Here is the full index template which worked for my ElasticSearch 5.6:

{
  "template": "logstash-*",
  "settings": {
     "analysis" : {
         "analyzer" : {
             "case_sensitive" : {
                 "type" : "custom",
                 "tokenizer":    "standard",
                 "filter": ["stop", "porter_stem" ]                    
             }
         }
     },        
     "number_of_shards": 5,
     "number_of_replicas": 1      
  },      
  "mappings": {
   "fluentd": {
     "properties": {
       "message": {
         "type": "text",
         "fields": {
           "case_sensitive": { 
             "type": "text",
             "analyzer": "case_sensitive"
           }
         }          
       }
     }
   }
  }
}

As you see, the logs are coming from FluentD and are saved into a timebased index logstash-*. To make sure, I can still execute wildcard queries on the message filed, I put a multi-field mapping on that field. Wildcard/analyzed queries can be done on message field and the case sensitive one on the message.case_sensitive field.

Upvotes: 0

Vineeth Mohan
Vineeth Mohan

Reputation: 19253

In the mapping you can define the field as not_analyzed.

curl -X PUT "http://localhost:9200/sample" -d '{
  "index": {
    "number_of_shards": 1,
    "number_of_replicas": 1
  }
}'

echo
curl -X PUT "http://localhost:9200/sample/data/_mapping" -d '{
  "data": {
    "properties": {
      "name": {
        "type": "string",
        "index": "not_analyzed"
      }
    }
  }
}'

Now if you can do normal index and do normal search , it wont analyze it and make sure it deliver case insensitive search.

Upvotes: 8

Prabin Meitei
Prabin Meitei

Reputation: 2000

It depends on the mapping you have defined for you field name.

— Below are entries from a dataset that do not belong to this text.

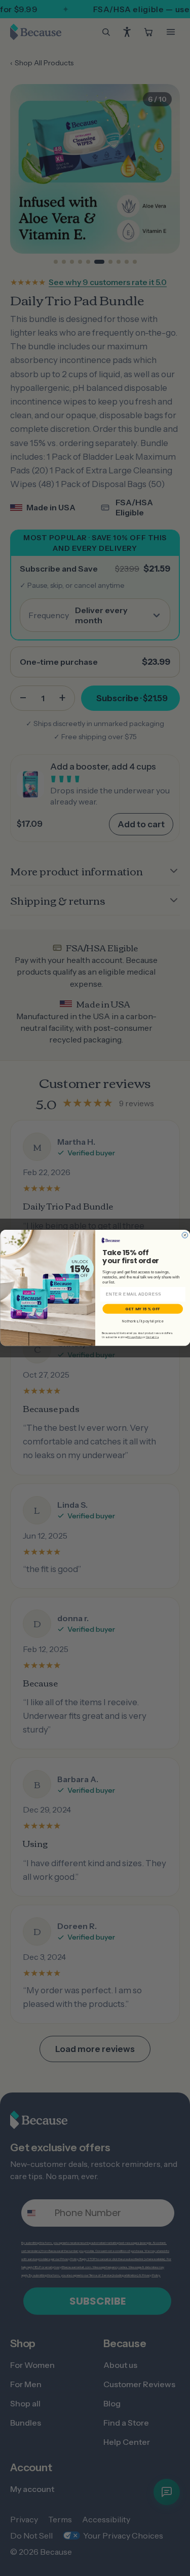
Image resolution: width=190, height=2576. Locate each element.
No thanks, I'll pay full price (142, 1321)
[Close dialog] (185, 1235)
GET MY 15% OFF (142, 1309)
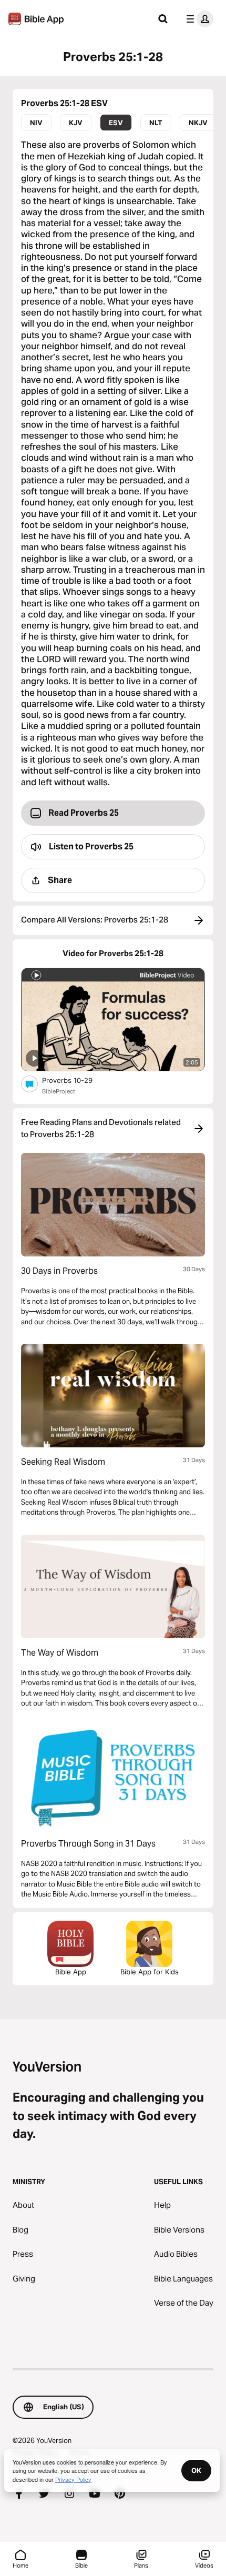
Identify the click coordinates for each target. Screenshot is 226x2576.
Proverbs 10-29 (76, 1080)
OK (196, 2470)
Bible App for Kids (149, 1972)
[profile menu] (198, 18)
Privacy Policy (73, 2479)
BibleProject (58, 1091)
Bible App (70, 1972)
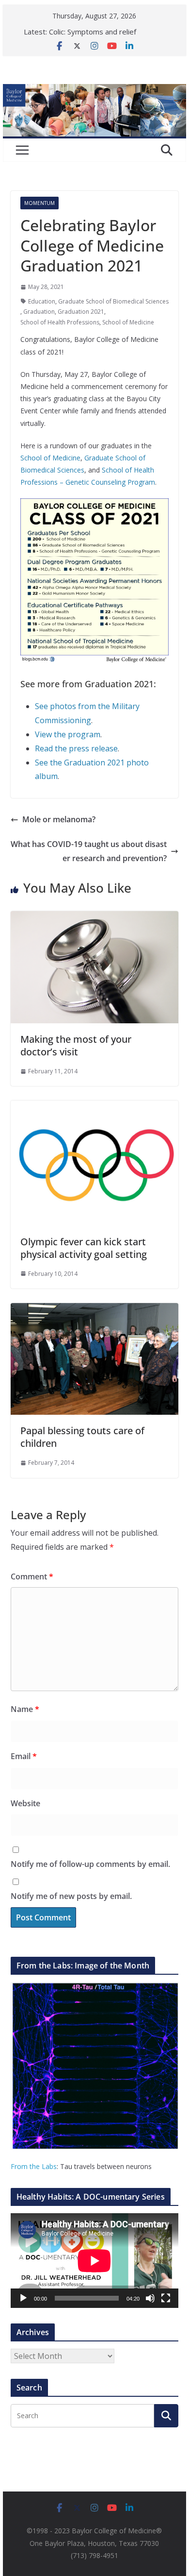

If you haven't defined any mapping then elasticsearch will treat it as string and use the standard analyzer (which lower-cases the tokens) to generate tokens. Your query will also use the same analyzer for search hence matching is done by lower-casing the input. That's why "Binoy" matches "binoy"

To solve it you can define a custom analyzer without lowercase filter and use it for your field name. You can define the analyzer as below

"analyzer": {
                "casesensitive_text": {
                    "type":         "custom",
                    "tokenizer":    "standard",
                    "filter": ["stop", "porter_stem" ]
                }
            }

You can define the mapping for name as below

"name": {
    "type": "string", 
    "analyzer": "casesensitive_text"
}

Now you can do the the search on name.

note: the analyzer above is for example purpose. You may need to change it as per your needs

Upvotes: 6

Andrei Stefan
Andrei Stefan

Reputation: 52368

Have your mapping like:

PUT /whatever
{
  "settings": {
    "analysis": {
      "analyzer": {
        "mine": {
          "type": "custom",
          "tokenizer": "standard"
        }
      }
    }
  },
  "mappings": {
    "type": {
      "properties": {
        "name": {
          "type": "string",
          "analyzer": "mine"
        }
      }
    }
  }
}

meaning, no lowercase filter for that custom analyzer.